## Problem to solve:
Below are some entries; state how many of their lines include the word "computer" and give no more than that number.

** Opening Material for this task block **

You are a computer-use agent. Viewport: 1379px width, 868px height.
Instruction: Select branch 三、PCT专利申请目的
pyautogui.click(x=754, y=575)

** Closing Material for this task block **
** Opening Material for this task block **

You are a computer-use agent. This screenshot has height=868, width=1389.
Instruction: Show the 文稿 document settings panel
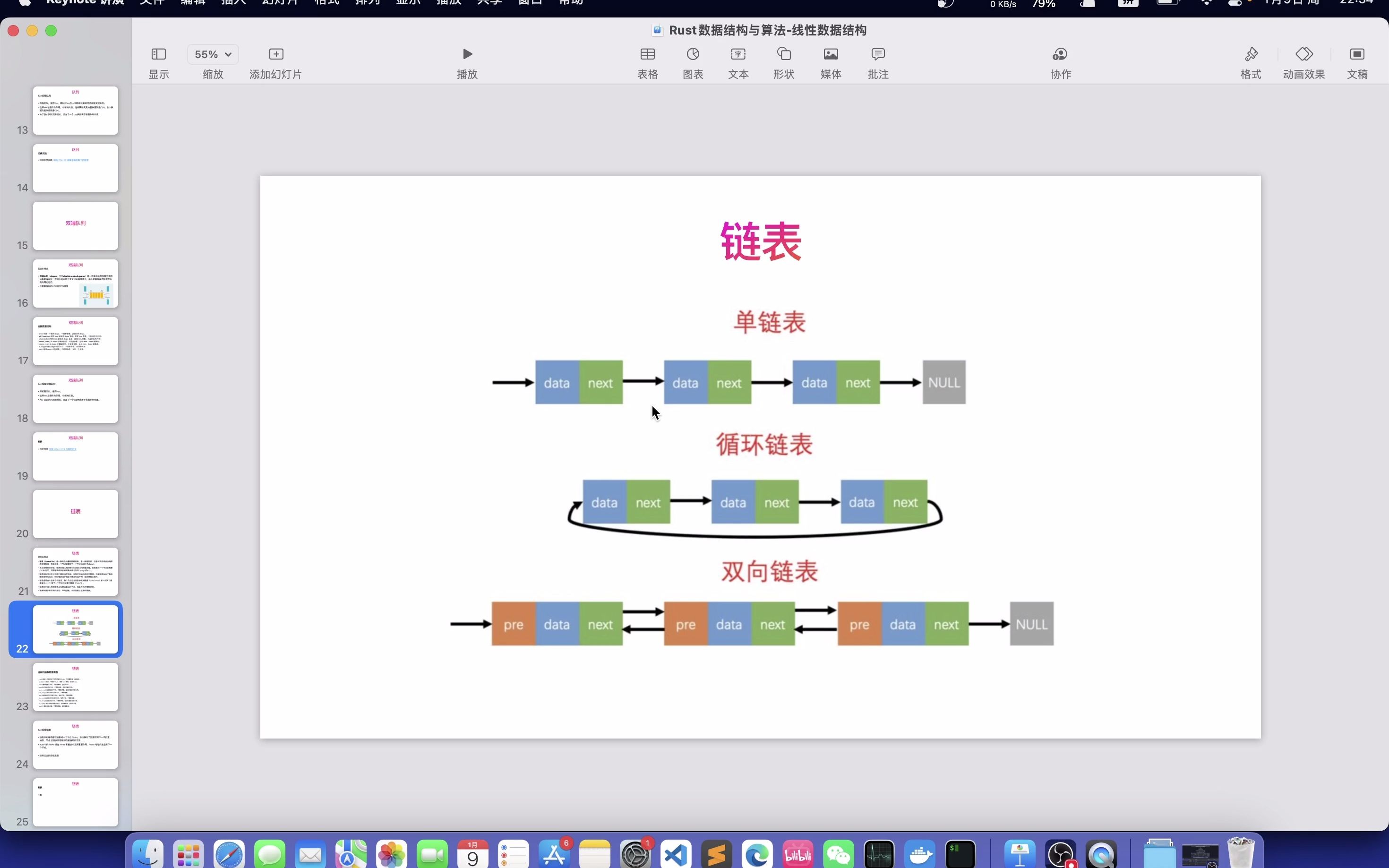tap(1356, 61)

** Closing Material for this task block **
** Opening Material for this task block **

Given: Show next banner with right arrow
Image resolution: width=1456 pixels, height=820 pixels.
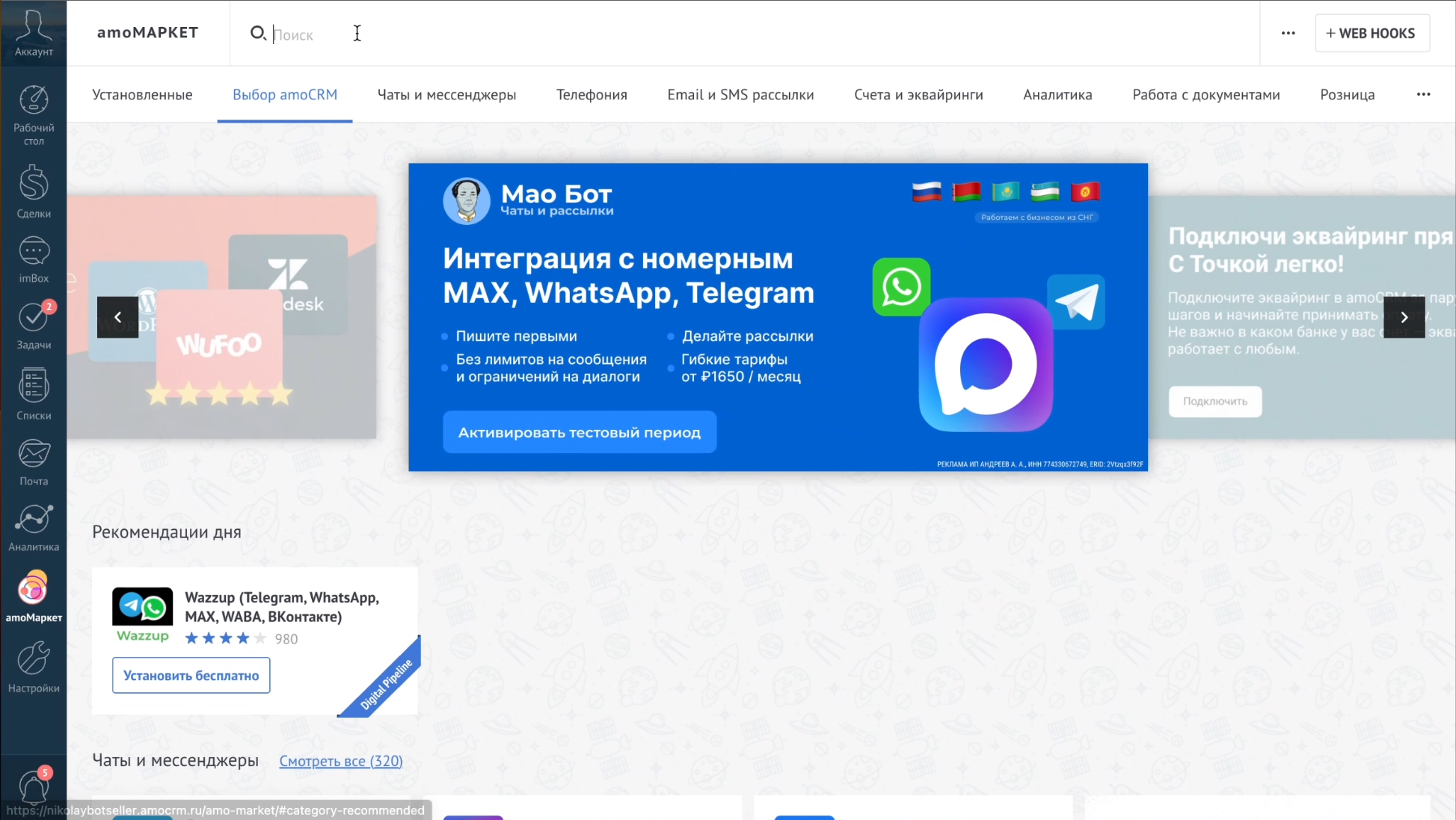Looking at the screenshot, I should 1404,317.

** Closing Material for this task block **

## Solution to this problem:
2